**GIVEN EXERCISE**:
Write out the listing below word for word, leaving the pictures out.

★ ★ ★ ★

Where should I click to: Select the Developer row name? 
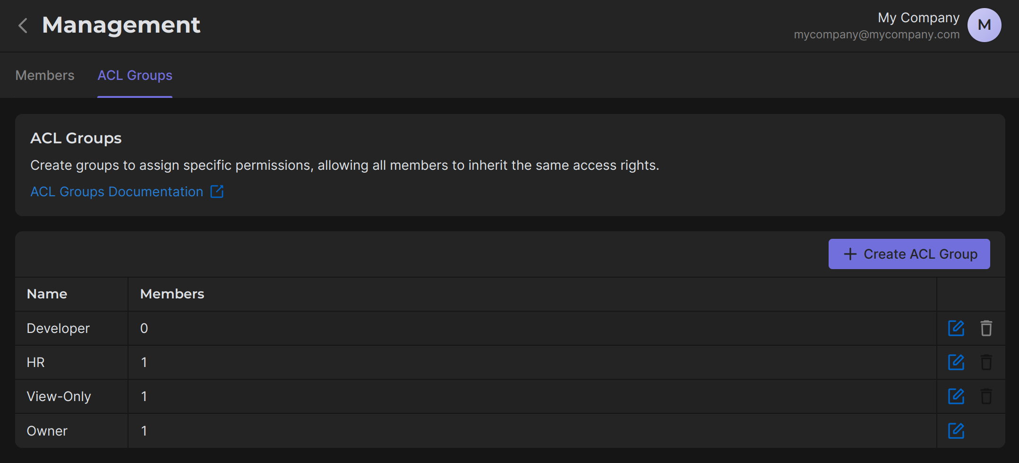point(58,328)
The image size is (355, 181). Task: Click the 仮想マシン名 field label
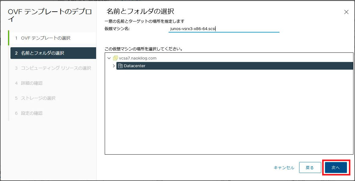tap(117, 29)
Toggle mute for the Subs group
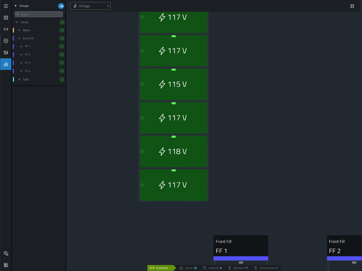This screenshot has height=271, width=362. (x=62, y=79)
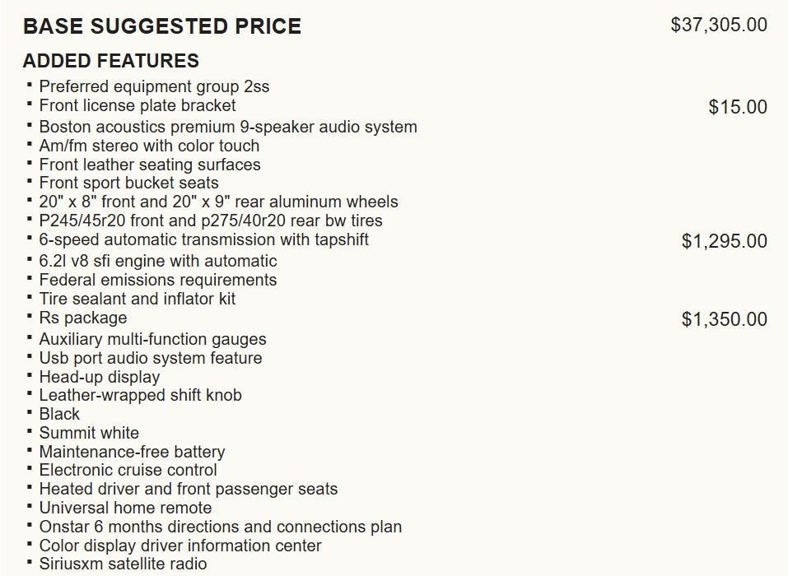Click the $15.00 price value
Screen dimensions: 788x576
click(738, 107)
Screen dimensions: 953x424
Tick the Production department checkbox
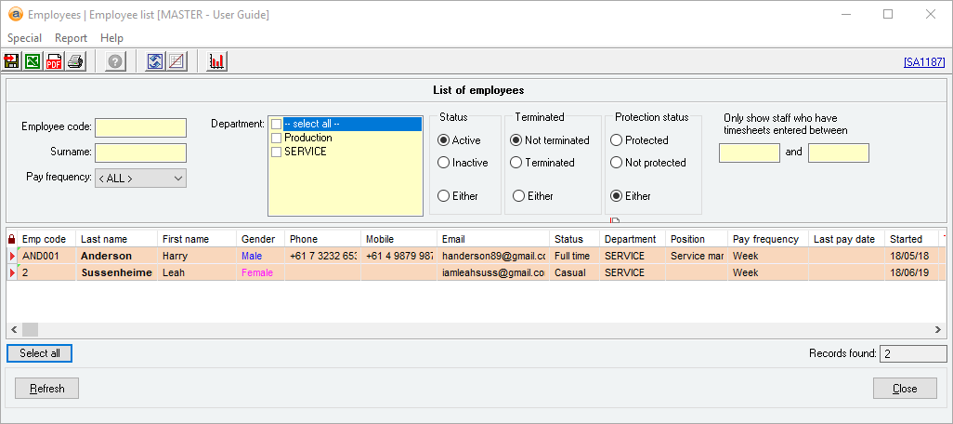pyautogui.click(x=276, y=138)
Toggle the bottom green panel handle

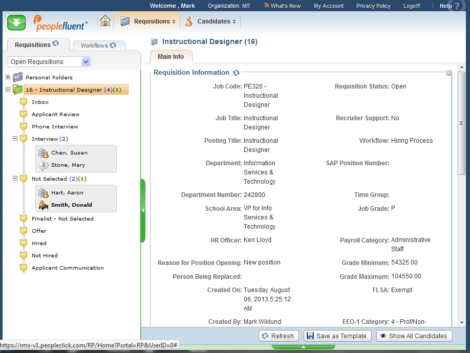coord(303,347)
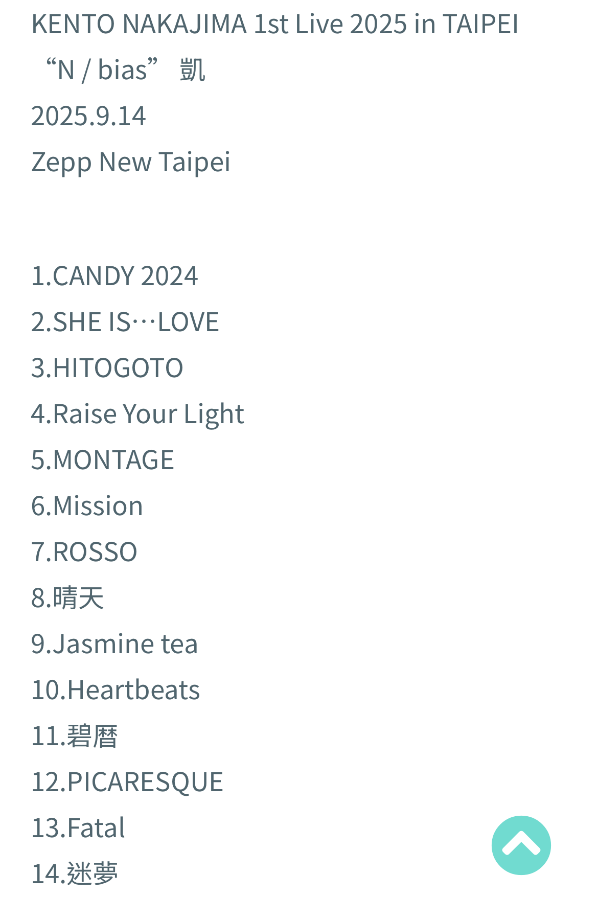This screenshot has width=598, height=897.
Task: Click song 7.ROSSO
Action: pos(84,552)
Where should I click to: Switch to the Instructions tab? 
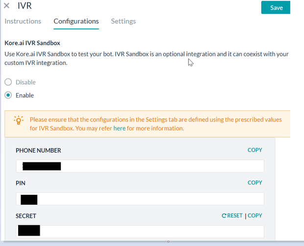(23, 21)
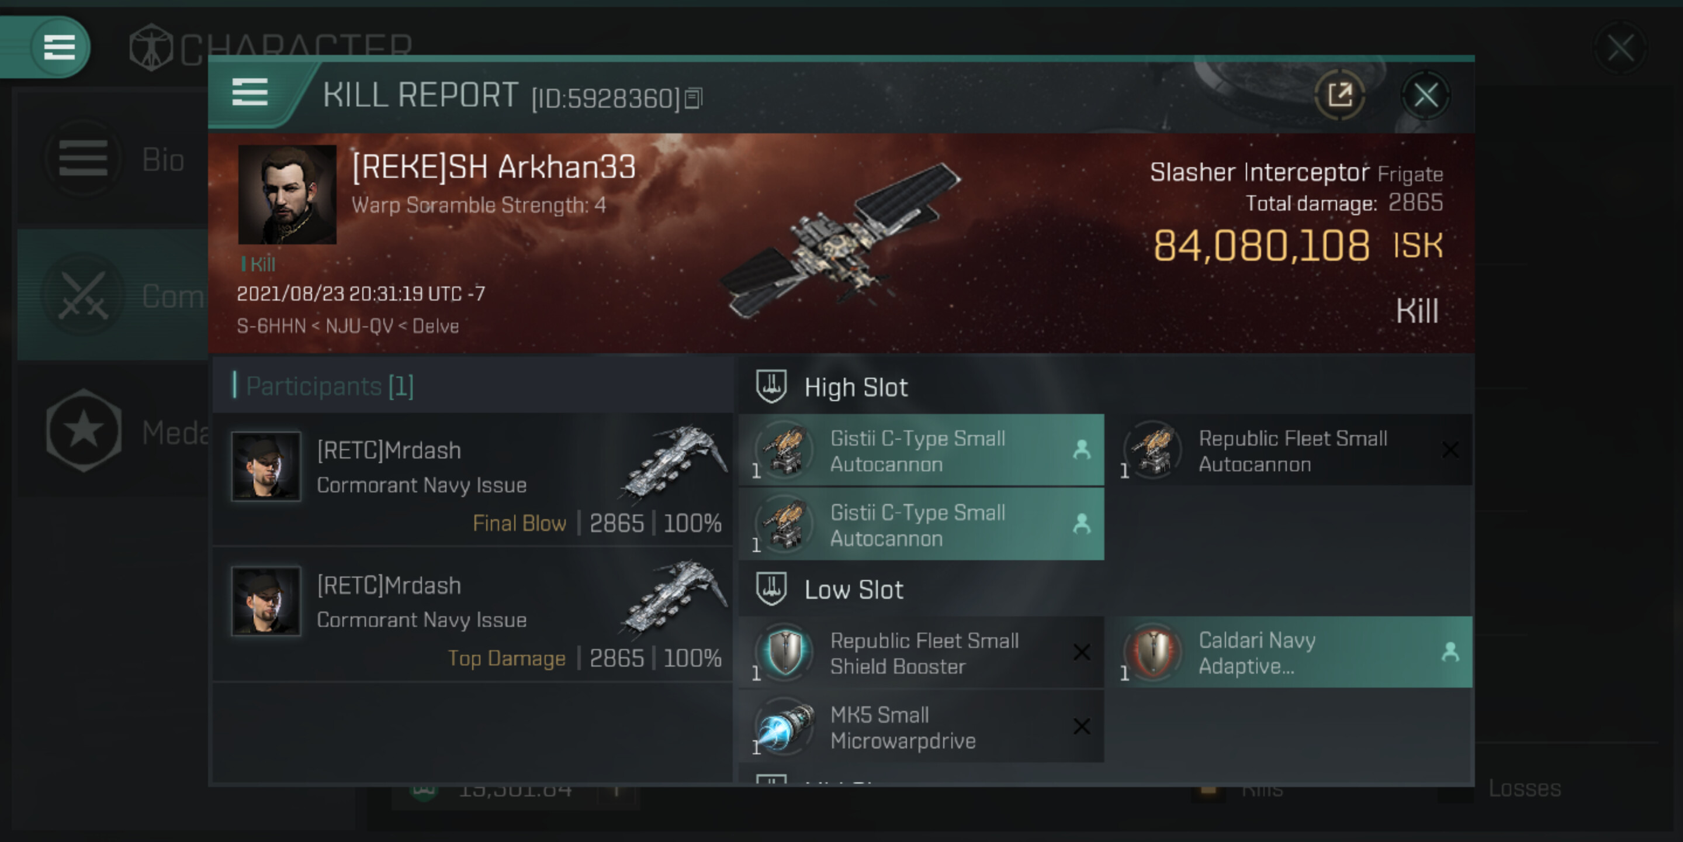View victim portrait of SH Arkhan33
1683x842 pixels.
(287, 195)
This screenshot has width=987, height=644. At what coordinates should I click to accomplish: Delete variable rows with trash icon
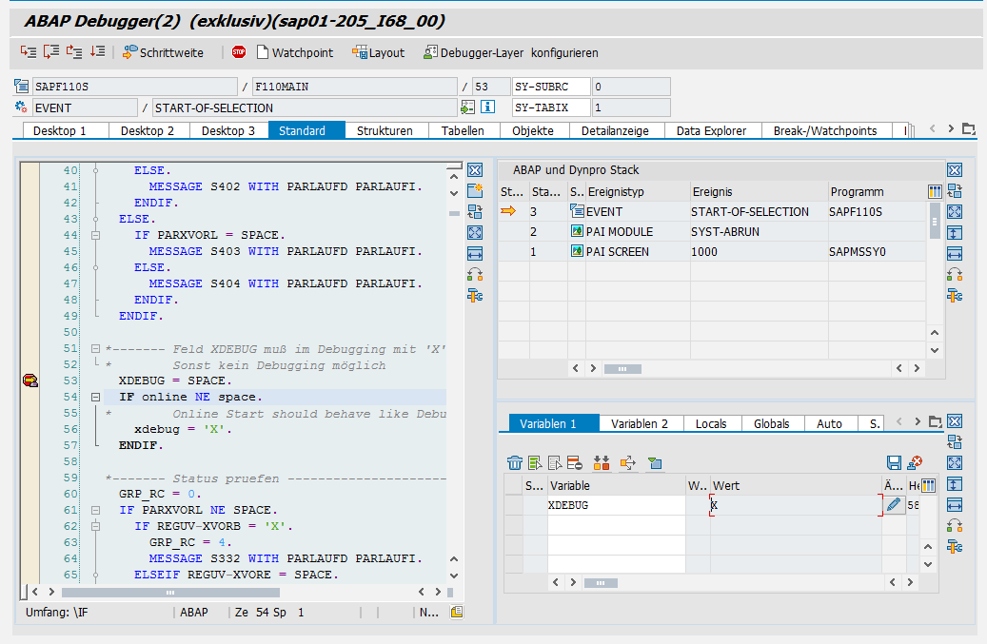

★ ★ ★ ★

**CORRECT OUTPUT**:
Where should I click to: Select the Developer row name? 
point(58,328)
The image size is (355, 181). Task: Click the 仮想マシン名 field label
tap(117, 29)
Toggle mute for the Subs group
This screenshot has height=271, width=362. (x=62, y=79)
Click the $15.00 price value
Screen dimensions: 788x576
click(738, 107)
Screen dimensions: 953x424
Tick the Production department checkbox
pyautogui.click(x=276, y=138)
Toggle the bottom green panel handle

coord(303,347)
This screenshot has width=598, height=897.
Task: Click song 7.ROSSO
Action: pos(84,552)
Where should I click to: Switch to the Instructions tab? 
(23, 21)
View victim portrait of SH Arkhan33
1683x842 pixels.
(287, 195)
This screenshot has width=987, height=644. At what coordinates should I click to accomplish: Delete variable rows with trash icon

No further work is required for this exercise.